Laura turned her head to look at him, the fireglow catching in her hair. “Should I be?”

“Most women would have been at least a little afraid of the wind and lightning.”

“I can’t say I enjoyed the wind. As for lightning, it doesn’t bother me particularly, as long as I’m inside.”

“That’s something else. There are people, men and women alike, who would just as soon be out in the rain as to stay here in the dark with this house and its ghosts.”

She shook her head with a smile. “Surely you don’t believe in ghosts?”

“I don’t know about that. It was Longfellow, I think, who said: ‘All houses wherein men have lived and died; Are haunted houses.’“

“Are you trying to frighten me?” she asked, tilting her head to one side. Hard upon her words there came a creak from the direction of the staircase in the hallway behind them.

“Could I, I wonder?”

“It would be easy,” Laura said frankly. “I’m half inclined to people the house with its former occupants anyway.”

“I suspected as much, but surely you don’t think they would harm you?”

“No, not really. I don’t see how they could, even if they would. Whatever passion or anger moved them no longer has meaning, or at least none that has anything to do with me. And there’s something a little forlorn about spirits watching from the shadows, spying on the living for any other reason.”

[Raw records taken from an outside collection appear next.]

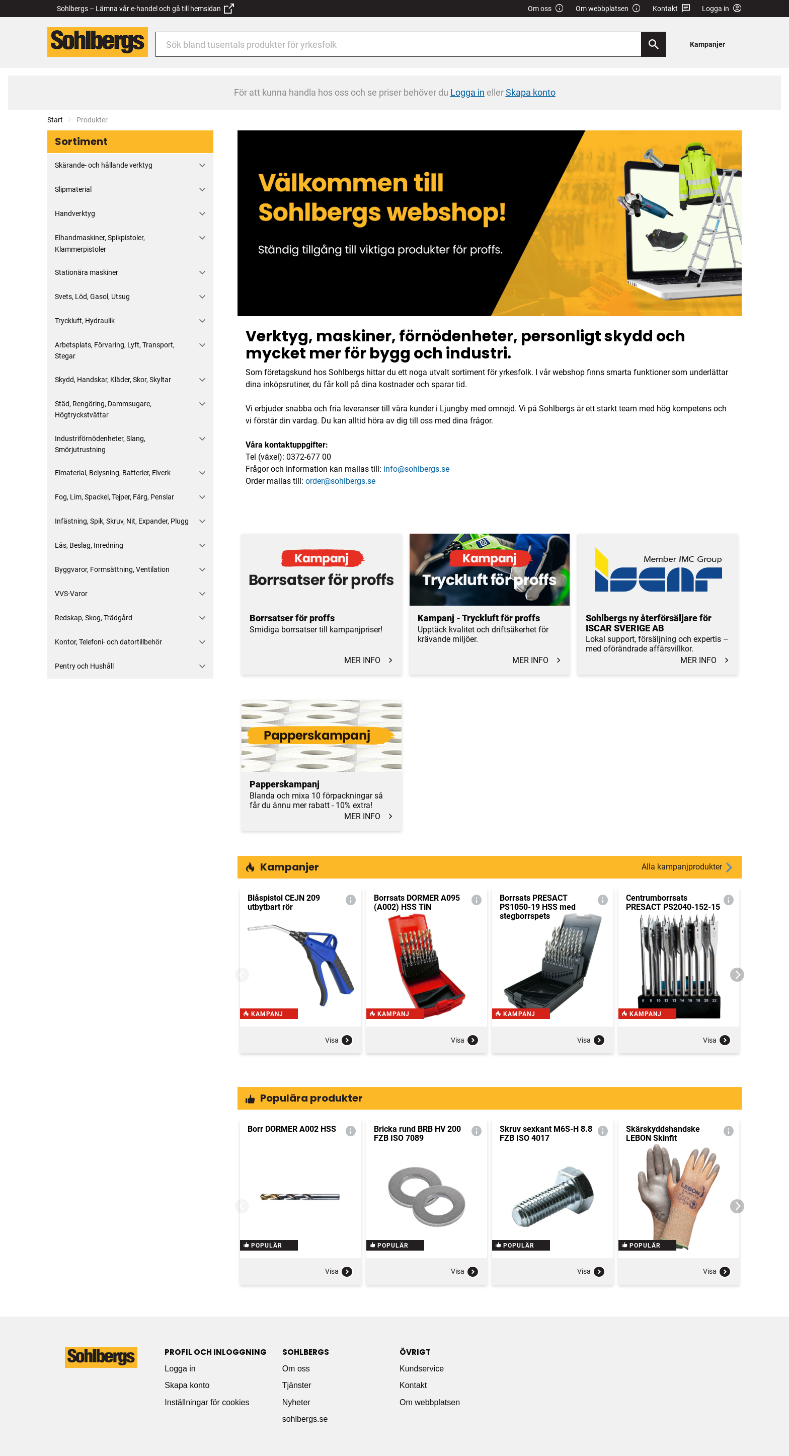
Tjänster (296, 1385)
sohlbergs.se (305, 1419)
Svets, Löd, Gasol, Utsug (92, 297)
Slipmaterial (73, 189)
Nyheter (296, 1402)
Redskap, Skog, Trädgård (93, 618)
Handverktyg (75, 213)
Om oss (546, 9)
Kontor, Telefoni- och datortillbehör (108, 642)
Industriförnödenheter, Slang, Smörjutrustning (100, 444)
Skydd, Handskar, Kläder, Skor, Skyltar (113, 380)
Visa (339, 1048)
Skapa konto (187, 1385)
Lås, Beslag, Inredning (89, 545)
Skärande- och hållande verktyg (103, 165)
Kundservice (422, 1368)
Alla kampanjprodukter (688, 867)
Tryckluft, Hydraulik (85, 321)
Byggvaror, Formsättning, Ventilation (112, 569)
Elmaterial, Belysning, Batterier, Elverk (113, 473)
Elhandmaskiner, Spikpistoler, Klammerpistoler (100, 243)
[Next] (737, 975)
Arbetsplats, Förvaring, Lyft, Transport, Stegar (115, 350)
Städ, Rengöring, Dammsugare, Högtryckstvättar (103, 409)
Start (55, 120)
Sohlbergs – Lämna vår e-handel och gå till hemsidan (145, 9)
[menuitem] (710, 44)
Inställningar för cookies (207, 1402)
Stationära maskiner (86, 272)
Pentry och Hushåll (84, 666)
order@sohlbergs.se (340, 481)
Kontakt (671, 9)
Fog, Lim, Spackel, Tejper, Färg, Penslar (114, 497)
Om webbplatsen (608, 9)
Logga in (180, 1368)
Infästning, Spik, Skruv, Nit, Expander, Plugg (122, 521)
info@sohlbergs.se (416, 469)
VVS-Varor (71, 594)
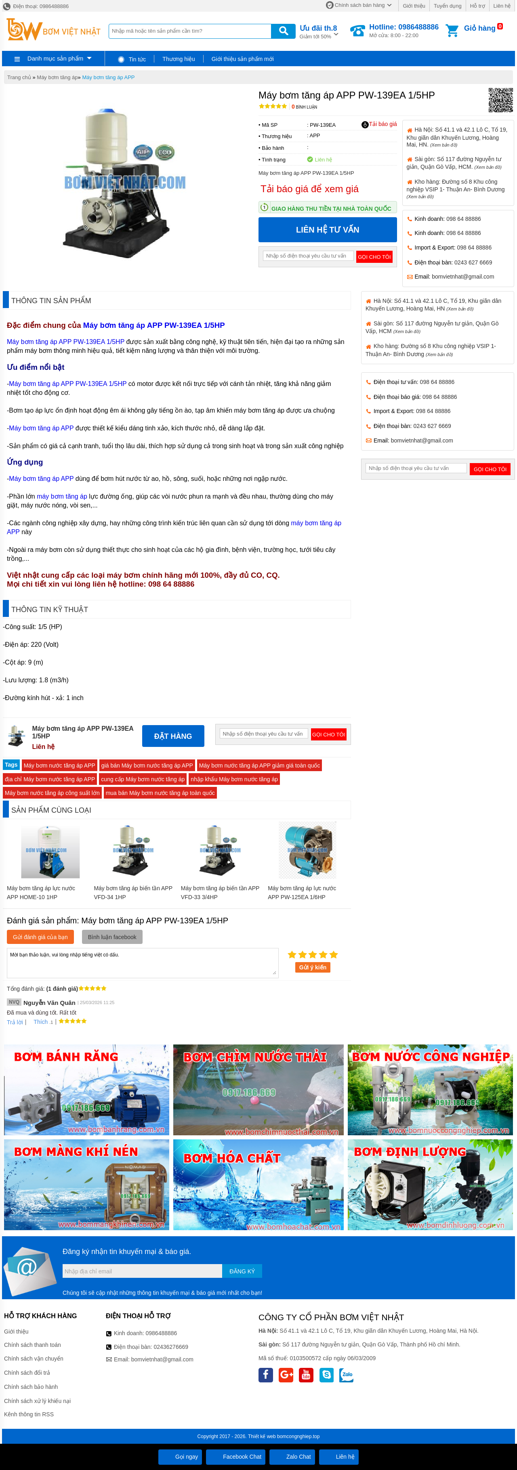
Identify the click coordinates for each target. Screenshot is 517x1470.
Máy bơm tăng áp (57, 77)
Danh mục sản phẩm (55, 58)
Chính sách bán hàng (360, 5)
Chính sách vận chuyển (33, 1358)
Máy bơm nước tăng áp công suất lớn (52, 793)
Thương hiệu (178, 59)
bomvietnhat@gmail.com (463, 276)
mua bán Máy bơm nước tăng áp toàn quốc (160, 793)
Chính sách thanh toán (32, 1345)
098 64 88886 (463, 219)
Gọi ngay (180, 1456)
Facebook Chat (235, 1456)
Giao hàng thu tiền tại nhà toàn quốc (331, 209)
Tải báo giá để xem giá (310, 188)
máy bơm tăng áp (62, 496)
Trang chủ (19, 77)
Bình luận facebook (112, 937)
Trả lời (15, 1022)
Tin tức (131, 59)
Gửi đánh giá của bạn (40, 937)
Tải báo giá (379, 124)
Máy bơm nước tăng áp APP (59, 765)
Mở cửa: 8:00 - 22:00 (404, 30)
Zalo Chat (292, 1456)
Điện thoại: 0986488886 (35, 6)
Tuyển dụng (448, 6)
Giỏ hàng (480, 28)
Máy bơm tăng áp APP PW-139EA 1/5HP (154, 325)
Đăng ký (242, 1271)
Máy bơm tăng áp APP (108, 77)
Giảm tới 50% (318, 31)
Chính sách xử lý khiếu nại (37, 1401)
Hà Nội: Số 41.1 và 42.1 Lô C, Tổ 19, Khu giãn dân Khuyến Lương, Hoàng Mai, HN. (457, 136)
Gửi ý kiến (313, 967)
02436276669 (170, 1347)
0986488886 (161, 1333)
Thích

“Maybe they don’t spy? Maybe they go about their own business, repeating the same scenes over and over that made them happy or sad.”

“Life on another plane? Time as an unstructured thing that might flow backward as well as forward, or even stack up in layers that sometimes overlap? I don’t quite buy that.”

“And yet?”

“And yet so many people, for so many hundreds of years, couldn’t all have been victims of overactive imaginations, could they?”

“So if there are spirits, you expect them to be benevolent, or at the very least, harmless?”

“Something like that,” she agreed, then sent him an expressive glance. “I’m not the one who’s going to be taking up residence with the spirits here.”

“I won’t bother them, if they don’t bother me,” he declared. “The nearest thing I’ve seen to a ghost was you, that first evening.”

She stared at him, an uncertain light in her violet eyes. “You must be joking.”

“I assure you I’m not.”

“But I was wearing jeans, the best I remember, and you accused me of being a teenage vandal.”

“That was later. As to what you were wearing, I noticed, finally. But there for a split second I saw only your long hair floating around you, and the expression on your face, as if I were the intruder in your domain.”

Laura did not know what to say. There was an odd undercurrent in his voice, as if there was more he could have said if he had been willing. “You were angry.”

“Was I?” he asked, a smile rising to his eyes. “I must have known even then what a problem you were going to be.”